▸ Problem requirements
Reproduce the stretch of the postcard text that begins with the words "Another iconic landmark" and ends with "looks pretty good.", swapping "sparkling" for "gleaming".

Below is a description from the Paris Voice, with a postcard of one of the most famous sculptures to the left.

Even in the pouring rain people stop to look at the sculpture along the Champs-Elysées where more than 50 works by contemporary artists from around the world transform the famous avenue into a giant sculpture garden. This much talked about outdoor exhibition is being billed as a sequel to the modern sculpture show that drew record crowds in 1996. John Kelly’s “Cow in a Tree” has caused several traffic jams. The seemingly outlandish work is explained in simple terms by the artists who says “when it floods in Australia you often see a cow caught up a tree.” Another eye-catching work is “The Hotdog Vendor” by American artist Rod Grooms, who celebrates everyday heroes of modern life. The outdoor exhibit will be on view through Nov15. (

Tuesday, August 18, 2009

Golden Gate Bridge

Another iconic landmark - the Golden Gate Bridge. I have driven across this bridge hundreds of times, and walked toward it on the famous Chrissey Field to the bridge and back path more hundreds as well. It never ever gets old. I love the perspective you get of this bridge when you come upon it from Marin Country. As you exit Rainbow Tunnel, one of the towers appears before you, with the sparkling white city behind it (assuming sun). Then a closer tower appears, boom, which can be a bit jarring and feels almost like an optical illusion.

My son, a native San Franciscan, got another tattoo this summer which is close to the version on the left, but reversed and with a bit of fog around it. It looks pretty good.

As I've been posting my postcards, I've been learning more about postcard collecting. Did you know there are websites for collectors whose subject area is so specific, it's amazing there are enough postcards to share? I came across one the other day whose concentration was interiors, 1950-1982. Something like that anyways. Other people collect only bridges, or only buildings, or only transportation vehicles. Makes me a bit of a dabbler, I suppose.

▸ Given material
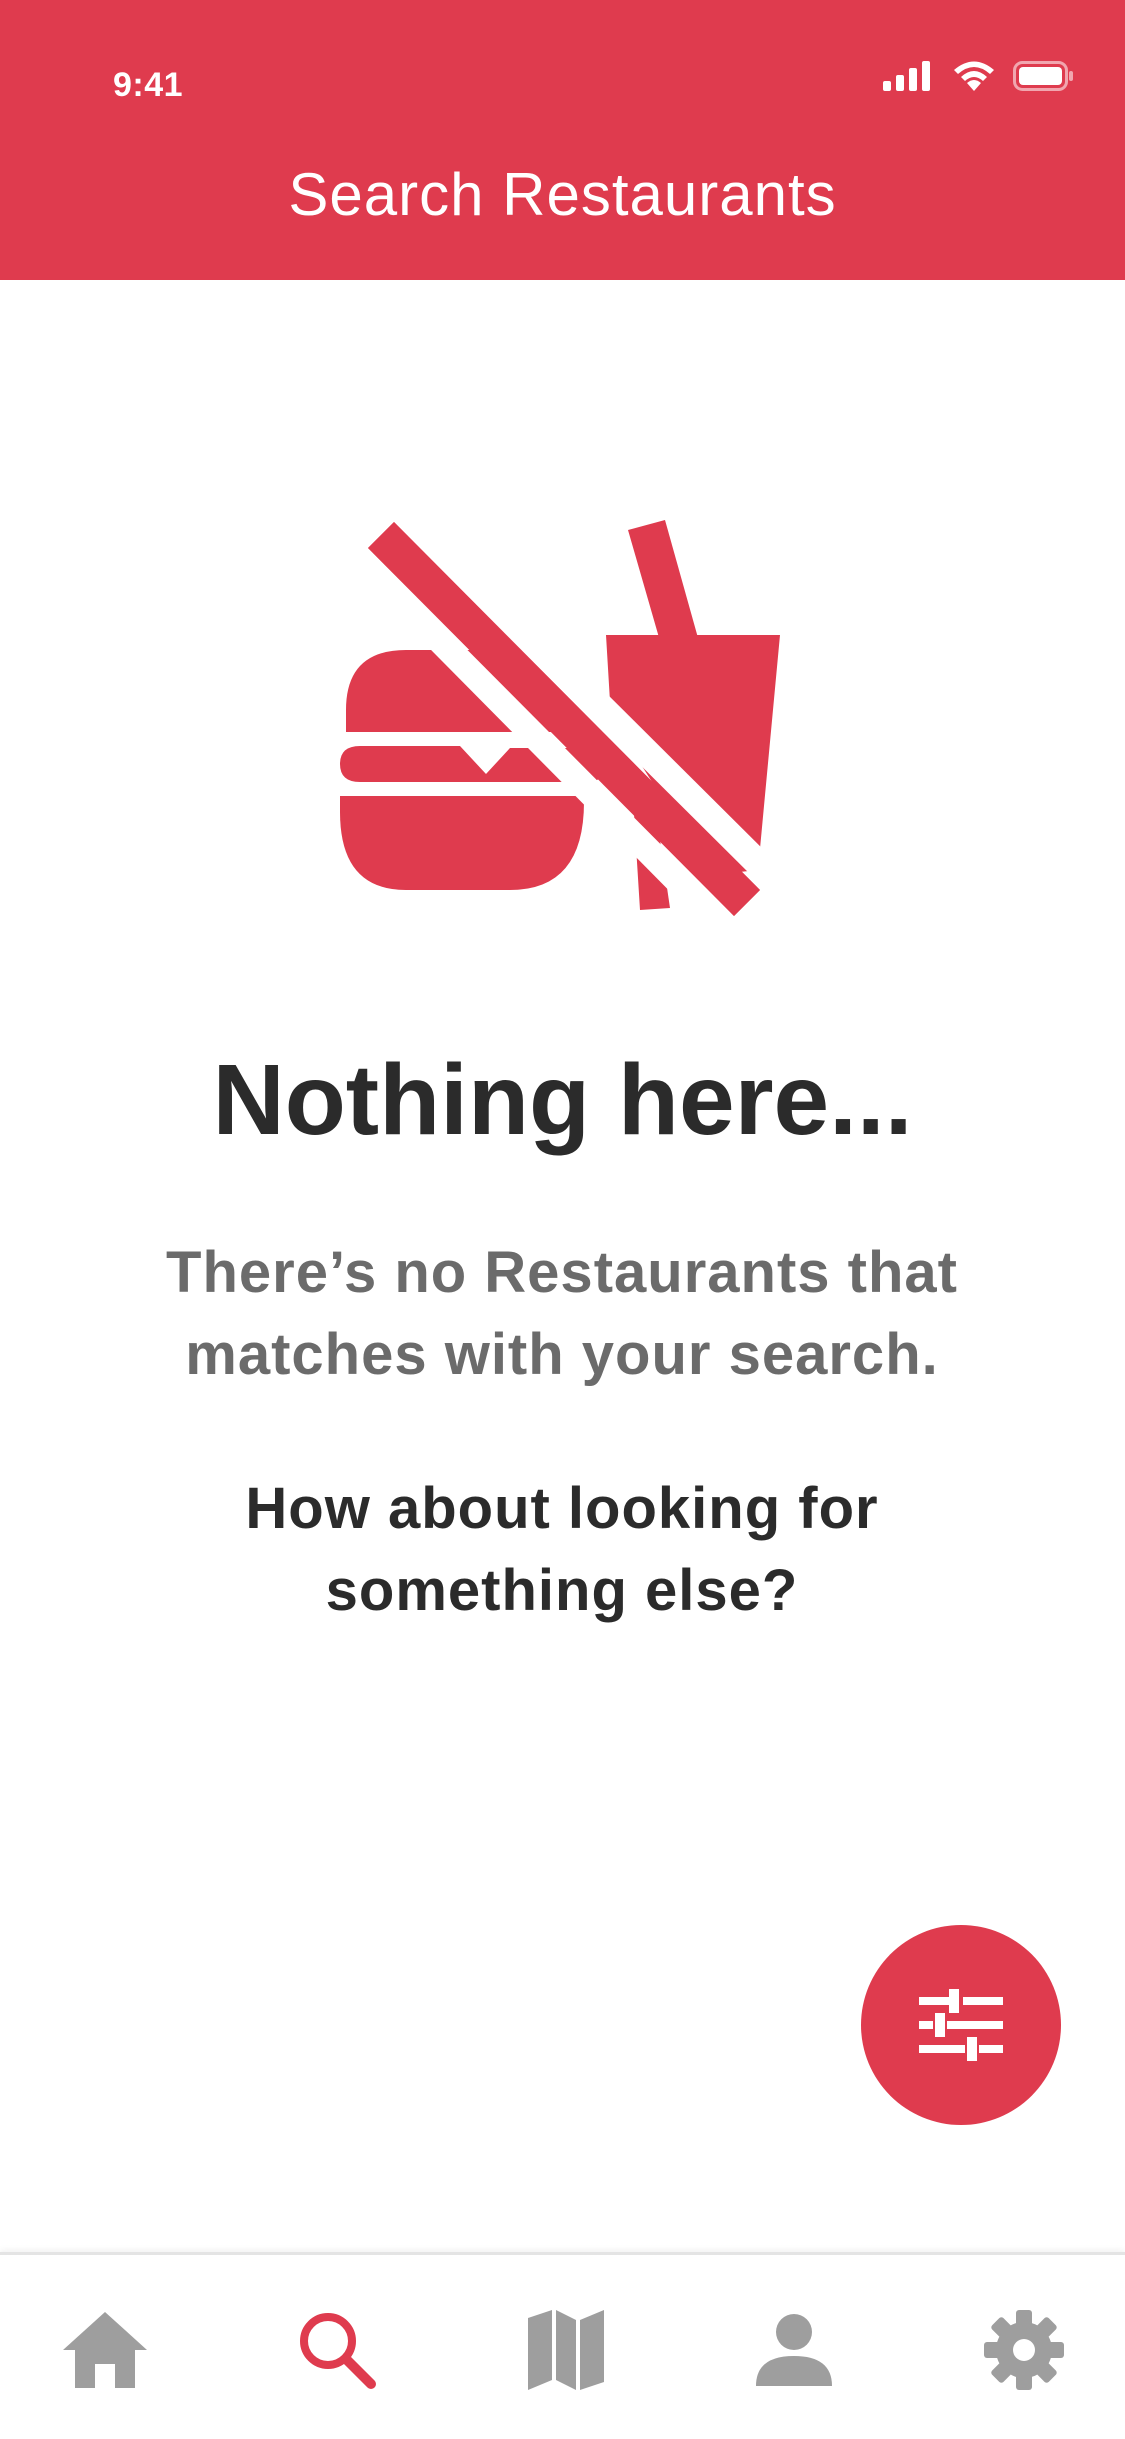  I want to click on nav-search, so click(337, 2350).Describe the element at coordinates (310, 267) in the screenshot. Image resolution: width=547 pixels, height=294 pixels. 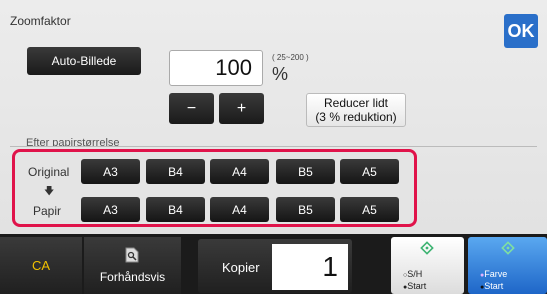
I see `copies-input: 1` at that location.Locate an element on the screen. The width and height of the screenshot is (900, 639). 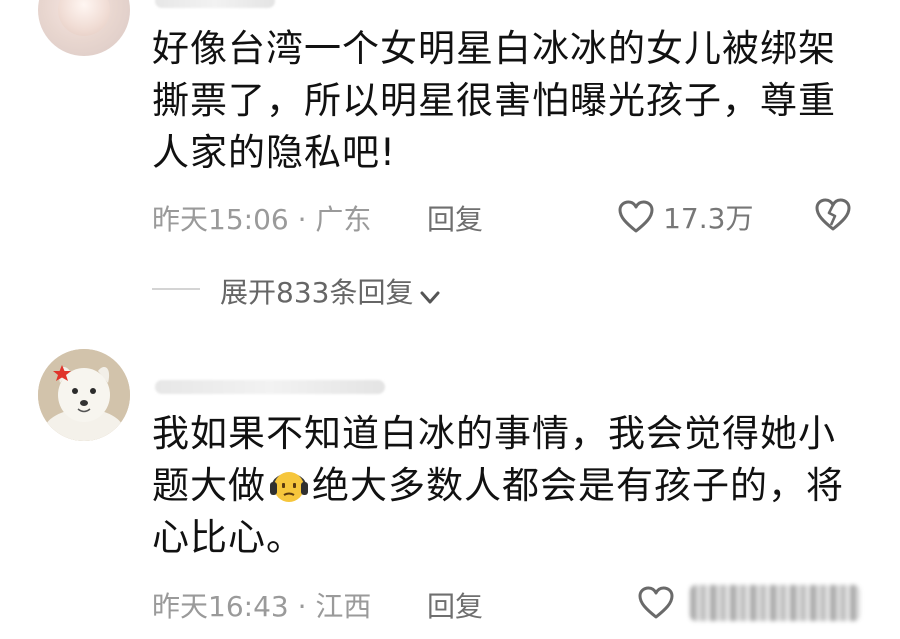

▸ Written solution
Another iconic landmark - the Golden Gate Bridge. I have driven across this bridge hundreds of times, and walked toward it on the famous Chrissey Field to the bridge and back path more hundreds as well. It never ever gets old. I love the perspective you get of this bridge when you come upon it from Marin Country. As you exit Rainbow Tunnel, one of the towers appears before you, with the gleaming white city behind it (assuming sun). Then a closer tower appears, boom, which can be a bit jarring and feels almost like an optical illusion.

My son, a native San Franciscan, got another tattoo this summer which is close to the version on the left, but reversed and with a bit of fog around it. It looks pretty good.